Теперь все улицы были в сплошной зелени, как и сами  расположенные на них дом, и я отказался от своей затеи встретить кого-нибудь из людей моего детства.  Так как я приехал сюда с официальным рабочим визитом, то сразу же появился у представителей местной власти.
Объяснив официальную цель своего визита – экспертный осмотр и оценка технического состояния всех противопаводковых дамб района и, персонально, ограждающей дамбы старого «хвостохранилища».
Местная власть, в виде молодого, лет тридцати,  модно -  и аккуратно - одетого функционера, любезно предоставил мне, для местного передвижения свою чёрную «волгу», вместо «козлика» на котором я приехал сюда из Самары. 
Вдвоём мы и отправились на осмотр всех, находящихся по близости противопаводковых дамб.
Были мы и на самой дамбе, проехав по ней, мы констатировали, что дамба в некоторых местах требует ремонта, (что было потом отмечено в протоколе осмотра).
В машине я потом разговорился с молодым руководящим чиновником, и сообщил ему, что когда-то в этом городе прошла часть моего детства, и тогда по улицам этого города ходили люди с жёлтыми лицами.
Вопрос мой он понял, и сообщил, что их давно уже нет, потому что, в дальнейшем, на этом ВПК стали применять более совершенную технологию, позволяющую не прибегать к использованию в качестве «биороботов», неквалифицированную рабочую силу.
Ну а сейчас этот завод вообще стоит – нет заказов.
Но до сих пор, нет-нет да и родится  ребёнок желтого цвета, но потом, слава богу, этот цвет постепенно исчезает, и ребёнок приобретает свой естественный телесный цвет, а в молоке некоторых кормящих матерей находят следы «диоксина».

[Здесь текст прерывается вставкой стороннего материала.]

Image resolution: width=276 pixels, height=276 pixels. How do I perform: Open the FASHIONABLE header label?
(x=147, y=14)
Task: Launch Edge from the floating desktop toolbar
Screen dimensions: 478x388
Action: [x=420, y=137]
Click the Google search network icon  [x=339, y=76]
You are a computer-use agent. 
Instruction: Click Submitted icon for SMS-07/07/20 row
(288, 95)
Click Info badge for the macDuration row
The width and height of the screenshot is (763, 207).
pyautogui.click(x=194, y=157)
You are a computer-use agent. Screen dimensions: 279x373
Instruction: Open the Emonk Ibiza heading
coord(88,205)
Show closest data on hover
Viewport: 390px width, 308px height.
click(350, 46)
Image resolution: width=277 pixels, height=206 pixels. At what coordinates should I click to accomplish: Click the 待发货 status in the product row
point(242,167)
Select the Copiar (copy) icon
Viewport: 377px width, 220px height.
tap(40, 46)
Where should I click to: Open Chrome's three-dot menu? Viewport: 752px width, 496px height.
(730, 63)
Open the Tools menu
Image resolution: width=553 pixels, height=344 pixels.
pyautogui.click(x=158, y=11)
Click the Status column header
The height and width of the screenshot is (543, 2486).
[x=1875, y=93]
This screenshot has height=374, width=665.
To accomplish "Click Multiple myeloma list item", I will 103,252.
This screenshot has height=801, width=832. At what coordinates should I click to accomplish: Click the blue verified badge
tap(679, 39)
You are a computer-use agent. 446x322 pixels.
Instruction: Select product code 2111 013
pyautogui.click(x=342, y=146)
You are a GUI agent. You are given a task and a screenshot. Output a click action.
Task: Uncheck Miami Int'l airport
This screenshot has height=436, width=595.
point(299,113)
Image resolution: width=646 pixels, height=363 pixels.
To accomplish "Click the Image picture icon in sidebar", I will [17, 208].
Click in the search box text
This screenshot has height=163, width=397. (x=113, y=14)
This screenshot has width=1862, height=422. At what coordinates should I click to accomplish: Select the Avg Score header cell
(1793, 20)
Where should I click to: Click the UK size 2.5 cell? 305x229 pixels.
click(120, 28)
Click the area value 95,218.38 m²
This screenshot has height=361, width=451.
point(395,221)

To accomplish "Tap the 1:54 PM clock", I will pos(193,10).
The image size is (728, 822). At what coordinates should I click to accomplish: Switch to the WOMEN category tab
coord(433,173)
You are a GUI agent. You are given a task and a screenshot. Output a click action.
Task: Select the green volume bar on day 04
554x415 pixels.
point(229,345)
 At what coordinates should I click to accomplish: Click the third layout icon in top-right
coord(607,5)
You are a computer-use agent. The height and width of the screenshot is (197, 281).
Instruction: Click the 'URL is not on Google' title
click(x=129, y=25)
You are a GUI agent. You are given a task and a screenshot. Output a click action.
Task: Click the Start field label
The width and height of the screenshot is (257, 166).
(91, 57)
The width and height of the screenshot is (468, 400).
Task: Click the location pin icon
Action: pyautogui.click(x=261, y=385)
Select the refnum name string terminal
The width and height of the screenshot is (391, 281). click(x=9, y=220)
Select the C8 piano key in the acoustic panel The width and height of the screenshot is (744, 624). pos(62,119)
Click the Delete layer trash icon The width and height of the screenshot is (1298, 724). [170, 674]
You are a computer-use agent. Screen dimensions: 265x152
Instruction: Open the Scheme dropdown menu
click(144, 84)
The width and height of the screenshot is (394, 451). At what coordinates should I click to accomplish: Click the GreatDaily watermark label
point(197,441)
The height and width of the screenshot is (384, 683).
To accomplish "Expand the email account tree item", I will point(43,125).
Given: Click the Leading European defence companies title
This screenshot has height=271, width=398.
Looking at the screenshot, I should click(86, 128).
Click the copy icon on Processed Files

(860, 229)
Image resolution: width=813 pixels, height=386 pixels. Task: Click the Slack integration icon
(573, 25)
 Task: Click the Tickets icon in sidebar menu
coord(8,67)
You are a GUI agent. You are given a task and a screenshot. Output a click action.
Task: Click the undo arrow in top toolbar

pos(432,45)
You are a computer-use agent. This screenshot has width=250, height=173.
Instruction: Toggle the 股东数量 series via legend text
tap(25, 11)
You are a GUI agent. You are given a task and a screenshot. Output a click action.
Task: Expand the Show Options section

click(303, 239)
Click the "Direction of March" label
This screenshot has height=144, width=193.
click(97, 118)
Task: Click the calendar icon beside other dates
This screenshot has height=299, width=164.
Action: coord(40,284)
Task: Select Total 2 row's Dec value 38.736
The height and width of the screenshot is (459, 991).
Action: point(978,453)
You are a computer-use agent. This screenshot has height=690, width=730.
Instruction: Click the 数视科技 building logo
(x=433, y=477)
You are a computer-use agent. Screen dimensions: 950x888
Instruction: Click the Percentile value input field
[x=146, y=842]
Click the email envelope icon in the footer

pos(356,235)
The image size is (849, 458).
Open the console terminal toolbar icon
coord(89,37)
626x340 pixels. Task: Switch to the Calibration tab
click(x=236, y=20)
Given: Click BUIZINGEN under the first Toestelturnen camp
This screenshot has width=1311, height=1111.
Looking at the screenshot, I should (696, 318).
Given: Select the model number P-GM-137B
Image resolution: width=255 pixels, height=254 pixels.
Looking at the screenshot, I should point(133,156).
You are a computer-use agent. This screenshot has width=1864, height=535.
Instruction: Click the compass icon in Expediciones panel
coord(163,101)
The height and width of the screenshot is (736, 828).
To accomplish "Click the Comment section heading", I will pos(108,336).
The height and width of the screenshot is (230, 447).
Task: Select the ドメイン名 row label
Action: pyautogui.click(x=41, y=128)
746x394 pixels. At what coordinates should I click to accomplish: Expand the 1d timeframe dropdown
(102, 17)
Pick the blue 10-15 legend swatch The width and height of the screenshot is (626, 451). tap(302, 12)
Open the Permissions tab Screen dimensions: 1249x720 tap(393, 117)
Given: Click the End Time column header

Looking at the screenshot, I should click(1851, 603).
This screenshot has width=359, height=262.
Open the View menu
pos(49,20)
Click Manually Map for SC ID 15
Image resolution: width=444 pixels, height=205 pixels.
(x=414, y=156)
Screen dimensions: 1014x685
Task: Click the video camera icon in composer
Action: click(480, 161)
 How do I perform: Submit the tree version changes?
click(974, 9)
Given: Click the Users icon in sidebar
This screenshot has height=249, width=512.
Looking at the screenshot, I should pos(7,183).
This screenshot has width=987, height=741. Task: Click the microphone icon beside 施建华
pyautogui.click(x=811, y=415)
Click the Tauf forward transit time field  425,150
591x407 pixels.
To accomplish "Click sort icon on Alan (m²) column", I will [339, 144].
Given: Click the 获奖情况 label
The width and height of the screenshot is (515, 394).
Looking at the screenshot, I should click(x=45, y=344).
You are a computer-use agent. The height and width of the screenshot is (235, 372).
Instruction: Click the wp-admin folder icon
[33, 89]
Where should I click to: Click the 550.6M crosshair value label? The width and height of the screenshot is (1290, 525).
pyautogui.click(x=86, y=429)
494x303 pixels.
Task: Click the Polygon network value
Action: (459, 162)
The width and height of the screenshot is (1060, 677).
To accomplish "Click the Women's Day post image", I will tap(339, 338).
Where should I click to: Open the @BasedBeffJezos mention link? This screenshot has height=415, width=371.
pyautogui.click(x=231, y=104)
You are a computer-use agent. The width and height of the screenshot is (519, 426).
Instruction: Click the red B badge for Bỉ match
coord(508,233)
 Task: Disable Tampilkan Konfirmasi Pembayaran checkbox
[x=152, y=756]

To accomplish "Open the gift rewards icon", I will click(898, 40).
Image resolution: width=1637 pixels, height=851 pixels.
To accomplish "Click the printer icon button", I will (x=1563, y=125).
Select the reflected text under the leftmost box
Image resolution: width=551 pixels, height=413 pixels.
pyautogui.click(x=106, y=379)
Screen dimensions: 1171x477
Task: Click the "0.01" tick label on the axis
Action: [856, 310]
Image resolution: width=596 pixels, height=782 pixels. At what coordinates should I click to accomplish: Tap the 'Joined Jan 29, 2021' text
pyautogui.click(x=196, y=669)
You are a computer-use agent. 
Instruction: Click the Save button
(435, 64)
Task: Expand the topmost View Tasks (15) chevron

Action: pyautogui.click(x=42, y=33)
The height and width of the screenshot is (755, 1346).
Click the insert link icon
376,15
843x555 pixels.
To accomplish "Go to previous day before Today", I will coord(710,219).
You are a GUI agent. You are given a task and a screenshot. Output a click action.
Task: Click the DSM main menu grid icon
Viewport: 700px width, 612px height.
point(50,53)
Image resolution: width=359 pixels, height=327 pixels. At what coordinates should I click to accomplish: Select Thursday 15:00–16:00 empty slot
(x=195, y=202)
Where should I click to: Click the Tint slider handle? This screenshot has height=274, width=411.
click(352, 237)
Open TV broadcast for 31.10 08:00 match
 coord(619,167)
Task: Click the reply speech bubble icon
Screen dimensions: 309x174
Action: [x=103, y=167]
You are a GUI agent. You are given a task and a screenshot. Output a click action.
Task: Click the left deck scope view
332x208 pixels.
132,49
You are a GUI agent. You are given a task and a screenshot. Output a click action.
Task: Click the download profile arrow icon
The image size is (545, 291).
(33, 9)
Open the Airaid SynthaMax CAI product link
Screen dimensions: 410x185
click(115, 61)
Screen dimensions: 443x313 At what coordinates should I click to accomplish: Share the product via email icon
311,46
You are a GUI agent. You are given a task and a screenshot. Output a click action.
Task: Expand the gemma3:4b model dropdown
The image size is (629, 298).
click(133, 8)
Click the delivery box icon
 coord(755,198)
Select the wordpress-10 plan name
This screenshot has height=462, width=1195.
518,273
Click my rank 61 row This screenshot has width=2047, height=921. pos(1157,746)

Это было обнаружено международной комиссией, которая была в городе, и брала пробы почв, грунтовых вод, анализы крови у живущих тут людей и везде находила следы «диоксина». Аппаратура, которую они использовали при этом, была очень дорогой, а в самом городе такой аппаратуры нет. 

Я неожиданно вспомнил, как после моего мальчишеского довольно долгого пребывания в воде этого ядовитого отстойника, потом неожиданно у меня стали происходить судороги в ногах.
Я поделился этим воспоминанием с моим новым знакомым – он только понимающе хмыкнул.
Про таинственные объекты  в степи по другую сторону реки Чапаевки мне он ничего сказать не мог, сказав, что когда-то он где-то прочёл о каких-то диверсионных взрывах на военных объектах в этих местах во время Великой Отечественной войны.

В качестве послесловия:
В апреле 2008 года глава администрации Чапаевска Николай Малахов выступил с предложением перенести город на другое место. По его мнению, перенос 580 городских домов лучшее решение проблемы одного из самых загрязнённых городов Поволжья (В советское время Чапаевск был одним из центров производства химического оружия).


Ветеран труда, московский журналист                Лофиченко А.Ф.